Besonders erschreckend ist jedoch die Stellungnahme der Fachschaft, also der Planer der geplatzten Podiumsdiskussion, die mich an das Buch von Wolfgang Leonhard erinnert hat, “Die Revolution entlässt ihre Kinder”. Leonhard war vor den Nazis in das Russland Stalins geflohen und hat eine Ausbildung an russischen Schulen und Universitäten erhalten. Er war Mitglied der Komsomol, der Jugendorganisation der Kommunistischen Partei, und gibt in seinem Buch eine Reihe von beeindruckenden Beispielen über die Art und Weise, in der junge Menschen auf Parteilinie getrimmt werden. Besonders eingehend sind seine Schilderungen über Kritik und Selbstkritik als Mittel, um abweichende Meinungen in der jeweiligen Gruppe der Komsomol zu unterbinden/zu unterdrücken.

LeonhardKritik wird z.B. an den Aussagen des Parteigenossen X geäußert, und zwar für Äußerungen, die von anderen Parteigenossen als nicht linientreu oder zu kritisch angesehen werden.

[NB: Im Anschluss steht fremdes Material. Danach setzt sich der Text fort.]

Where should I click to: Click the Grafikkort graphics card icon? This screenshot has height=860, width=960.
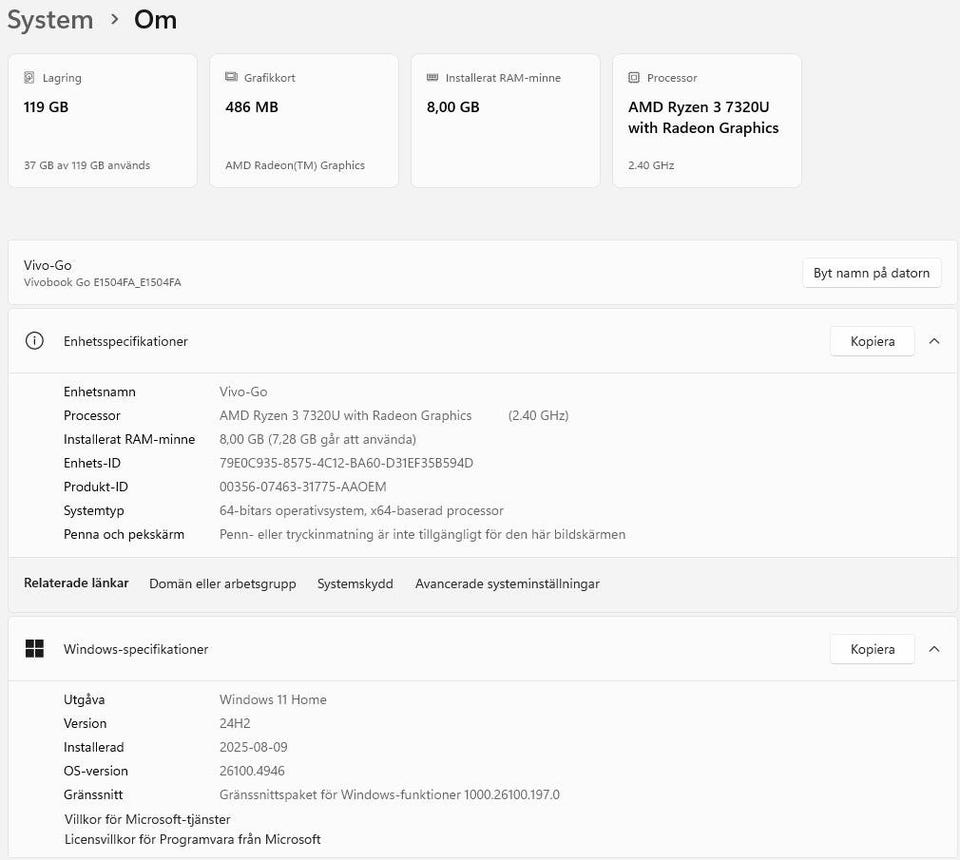pyautogui.click(x=231, y=78)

Parteigenosse X hat entsprechend die Wahl, Selbstkritik zu äußern und sich zu entmündigen, seine eigene Meinung aufzugeben und sich der “Parteimeinung” anzuschließen, oder er kann die Selbstkritik verweigern, was seinen Ausschluss aus dem Komsomol und in der Folge von russischen Universitäten oder Schulen zum Ergebnis hat, mit weiteren Konsequenzen folgend.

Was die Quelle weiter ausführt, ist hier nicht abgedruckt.